** Supplied material follows **

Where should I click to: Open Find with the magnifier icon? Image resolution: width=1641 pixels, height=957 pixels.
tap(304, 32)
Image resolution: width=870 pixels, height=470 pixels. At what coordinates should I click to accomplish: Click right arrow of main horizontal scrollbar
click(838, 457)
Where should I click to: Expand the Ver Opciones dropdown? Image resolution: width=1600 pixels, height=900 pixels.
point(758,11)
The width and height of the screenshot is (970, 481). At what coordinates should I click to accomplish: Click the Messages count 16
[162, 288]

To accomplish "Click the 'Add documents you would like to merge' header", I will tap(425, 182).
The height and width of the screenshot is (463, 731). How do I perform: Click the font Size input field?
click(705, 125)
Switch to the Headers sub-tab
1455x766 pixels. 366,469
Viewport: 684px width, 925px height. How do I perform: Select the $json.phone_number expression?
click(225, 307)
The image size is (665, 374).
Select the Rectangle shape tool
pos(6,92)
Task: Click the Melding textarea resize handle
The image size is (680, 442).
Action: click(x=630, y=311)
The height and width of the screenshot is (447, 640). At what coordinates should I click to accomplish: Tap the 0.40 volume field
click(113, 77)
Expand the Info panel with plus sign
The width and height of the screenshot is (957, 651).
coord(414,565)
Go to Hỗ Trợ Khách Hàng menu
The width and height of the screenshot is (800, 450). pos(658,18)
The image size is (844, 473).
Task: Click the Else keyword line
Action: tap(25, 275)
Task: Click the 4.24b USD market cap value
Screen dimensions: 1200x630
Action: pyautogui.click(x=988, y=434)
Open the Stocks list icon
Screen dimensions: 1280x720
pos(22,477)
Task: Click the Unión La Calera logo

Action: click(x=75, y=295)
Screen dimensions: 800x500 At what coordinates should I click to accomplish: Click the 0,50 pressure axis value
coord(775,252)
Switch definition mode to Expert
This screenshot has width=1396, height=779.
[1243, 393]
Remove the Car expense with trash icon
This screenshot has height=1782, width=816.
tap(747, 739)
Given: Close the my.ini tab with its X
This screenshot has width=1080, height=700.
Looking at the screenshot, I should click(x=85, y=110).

** End of Supplied material **

What you have to do:
All records shown above are to be reproduced without any alteration.

Reply:
Where should I click to: Open Find with the magnifier icon? Image resolution: width=1641 pixels, height=957 pixels.
tap(304, 32)
Image resolution: width=870 pixels, height=470 pixels. At what coordinates should I click to accomplish: Click right arrow of main horizontal scrollbar
click(838, 457)
Where should I click to: Expand the Ver Opciones dropdown? Image resolution: width=1600 pixels, height=900 pixels.
point(758,11)
The width and height of the screenshot is (970, 481). At what coordinates should I click to accomplish: Click the Messages count 16
[162, 288]

To accomplish "Click the 'Add documents you would like to merge' header", I will tap(425, 182).
The height and width of the screenshot is (463, 731). How do I perform: Click the font Size input field?
click(705, 125)
Switch to the Headers sub-tab
1455x766 pixels. 366,469
Viewport: 684px width, 925px height. How do I perform: Select the $json.phone_number expression?
click(225, 307)
The image size is (665, 374).
Select the Rectangle shape tool
pos(6,92)
Task: Click the Melding textarea resize handle
The image size is (680, 442).
Action: click(x=630, y=311)
The height and width of the screenshot is (447, 640). At what coordinates should I click to accomplish: Tap the 0.40 volume field
click(113, 77)
Expand the Info panel with plus sign
The width and height of the screenshot is (957, 651).
coord(414,565)
Go to Hỗ Trợ Khách Hàng menu
The width and height of the screenshot is (800, 450). pos(658,18)
The image size is (844, 473).
Task: Click the Else keyword line
Action: tap(25, 275)
Task: Click the 4.24b USD market cap value
Screen dimensions: 1200x630
Action: pyautogui.click(x=988, y=434)
Open the Stocks list icon
Screen dimensions: 1280x720
pos(22,477)
Task: Click the Unión La Calera logo

Action: click(x=75, y=295)
Screen dimensions: 800x500 At what coordinates should I click to accomplish: Click the 0,50 pressure axis value
coord(775,252)
Switch definition mode to Expert
This screenshot has width=1396, height=779.
[1243, 393]
Remove the Car expense with trash icon
This screenshot has height=1782, width=816.
tap(747, 739)
Given: Close the my.ini tab with its X
This screenshot has width=1080, height=700.
Looking at the screenshot, I should click(x=85, y=110).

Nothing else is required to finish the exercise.